General Manager of Transportation and Construction, Terry Schmidt says they have been utilizing all available equipment to get the work done. The City says they have also been dealing with some equipment breakdowns due to extreme cold weather which means some streets planned for snow removal have had to be rescheduled.
At Council Wednesday, Councillor Bev Dubois asked about the removal of the snow next to the curbs and wondered why the corners weren’t being done. Schmidt explained that they do in front of homes so there are parking spaces available, but to save money, the corners aren’t done.
City Manager Jeff Jorgenson clarified why some of the neighbourhoods had all their snow removed, but not all the priority streets are done. He explained that part of the problem for city-wide snow removal is that the priority streets are done at night when they will have less traffic impact and the residential streets are done during the day. Sometimes the street needs to be closed for the snow to be removed from a priority street. Jorgenson suggests that is why some of the higher traffic roads, like a bus route for instance, aren’t done before the first residential neighbourhoods are cleared of snow.

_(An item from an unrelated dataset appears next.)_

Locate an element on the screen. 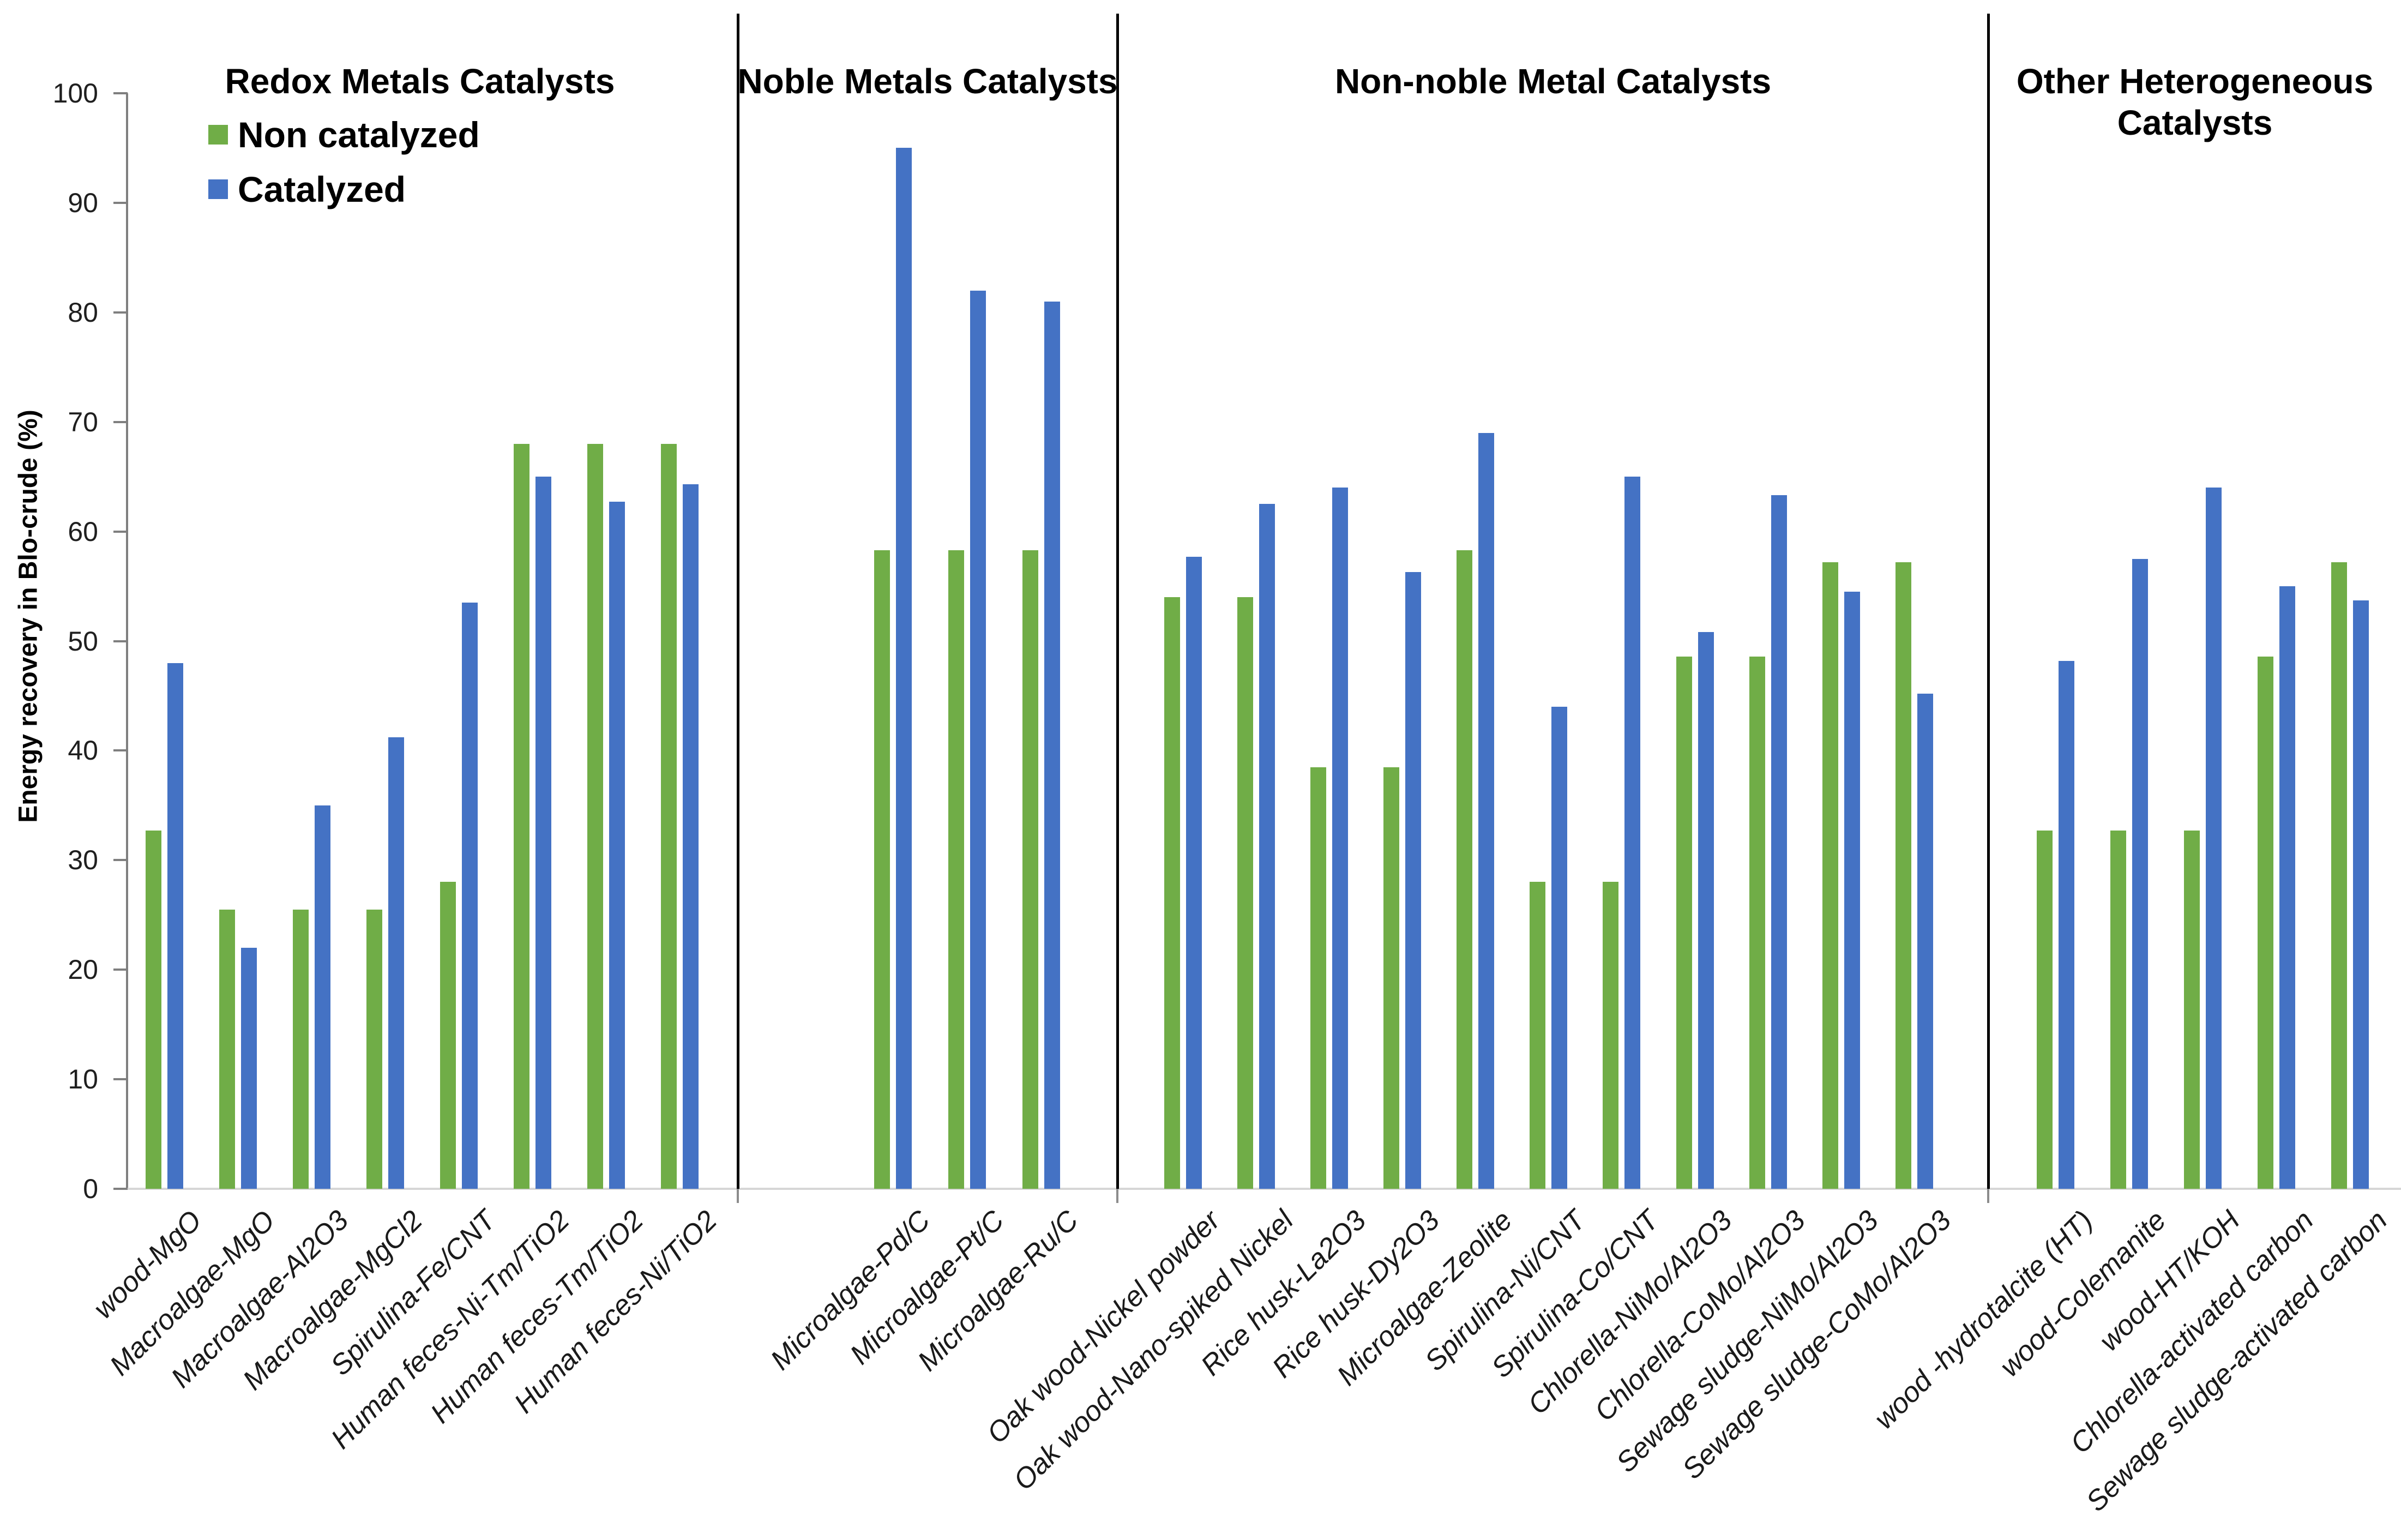 The image size is (2401, 1540). x-axis-line is located at coordinates (1264, 1189).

All priority streets are expected to be complete Saturday (Feb 25) and local street snow removal is 84 per cent complete.

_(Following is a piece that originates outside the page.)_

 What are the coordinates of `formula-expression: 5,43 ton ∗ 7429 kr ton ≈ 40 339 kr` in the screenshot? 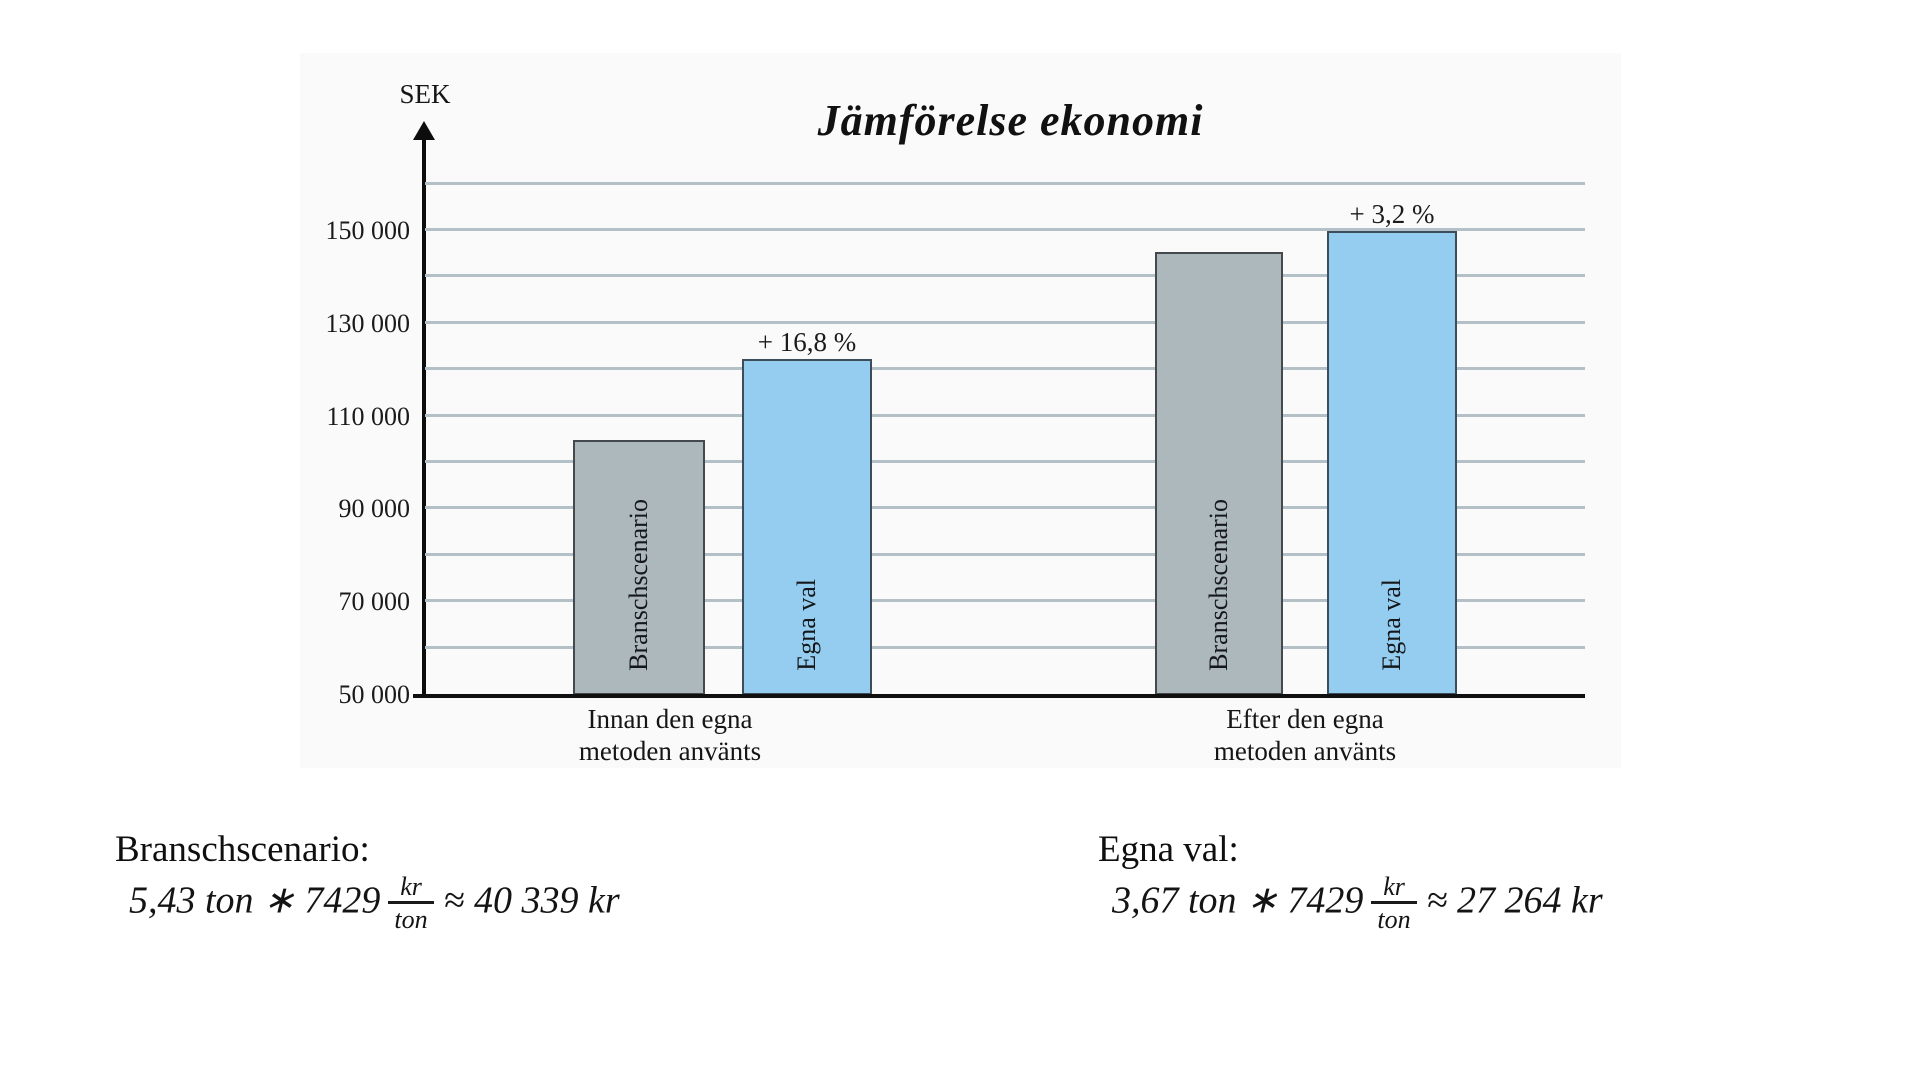 It's located at (368, 903).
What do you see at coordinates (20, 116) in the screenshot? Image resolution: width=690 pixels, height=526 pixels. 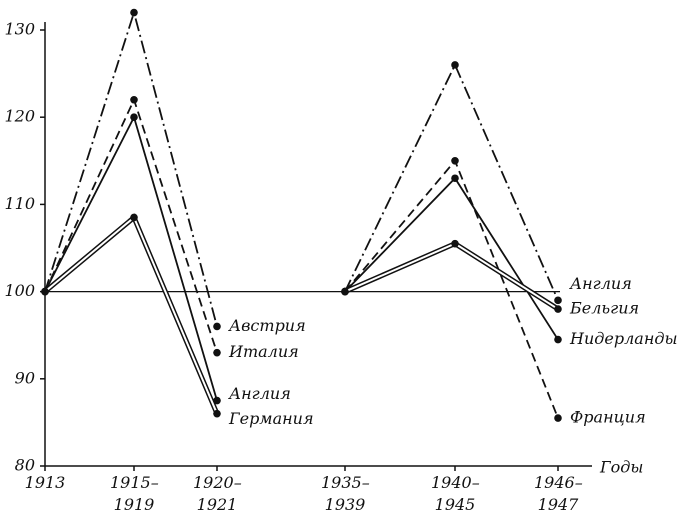 I see `y-tick-label: 120` at bounding box center [20, 116].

So far, snow crews have graded, picked up and hauled 47,500 tandem truckloads full of snow from priority streets, and another 46,018 tandem truckloads from local streets for a total of 93,518 truckloads to date this winter.
The City won’t know final costs until snow removal operations are fully completed but still expects the total cost to be in the $18-20 million range, in line with estimates. Jorgenson says there will be a report to Council following a review after the work is done.